Mariana
Enríquez tiene una capacidad que podría llamarse espeluznante. Y es que en
pocas líneas, con oraciones cortas e incisivas, es capaz de convertir en
terrorífica la más común de las situaciones. Su último libro de cuentos, Las
cosas que perdimos en el fuego, es un compendio de historias que narran
cómo lo cotidiano, lo de todos los días, puede convertirse en la peor de las
pesadillas. Y es eso, justamente, lo que genera el horror y, al mismo tiempo,
la necesidad de seguir leyendo, de conocer qué hay detrás de la puerta de la
cotidianeidad. Eso sí, si la abrimos, no hay vuelta atrás.
La
periodista Leila Guerriero definió a estos cuentos como “un jadeo de agua
negra” y es quizá esa jota, con su sonido rasposo, como de serrucho, la que
termine de darle a la descripción su sentido último. Cuerpos que aparecen,
desaparecen, barrios que se convierten por la noche y que muestran cómo al
lado, en el zaguán de nuestra casa o en la esquina del bar, está lo otro, lo
que no sospechamos, lo que nos negamos a ver.
Mención
aparte merecen los personajes construidos por Enríquez, quien sale a la calle a
buscarlos, a delinearlos con el objetivo, probablemente, de que luego seamos
nosotros capaces de reconocerlos. Si te he visto, en este caso, sí me acuerdo.
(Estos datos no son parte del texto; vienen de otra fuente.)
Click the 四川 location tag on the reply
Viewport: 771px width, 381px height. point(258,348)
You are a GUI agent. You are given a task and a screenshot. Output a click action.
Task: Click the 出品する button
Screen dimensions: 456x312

Y es más, aunque veamos en ellos a otro, al diferente, lo terrible sobreviene
cuando nos vemos nosotros, cuando nos damos cuenta que tenemos adentro algo de
cada uno de ellos.
Adentrarse
en este mundo no es para cualquiera. Hay que saber soportar los gritos y la
culpa, porque nosotros también estamos ahí metidos, generando todo eso que nos
atormenta. Si pudiéramos con ello, faltaría todavía un poco más: cerrar el
libro, apagar la luz y dormir sin sobresaltos.
Once
historias que valen la pena. Once historias que mezclan el terror –ese que nos
atrae, que nos impide dejar de leer– con la rutina, con eso que somos cuando
salimos de las páginas de la historia. Si lo hubiera sabido antes, de todas
maneras, no habría dejado de leerlo.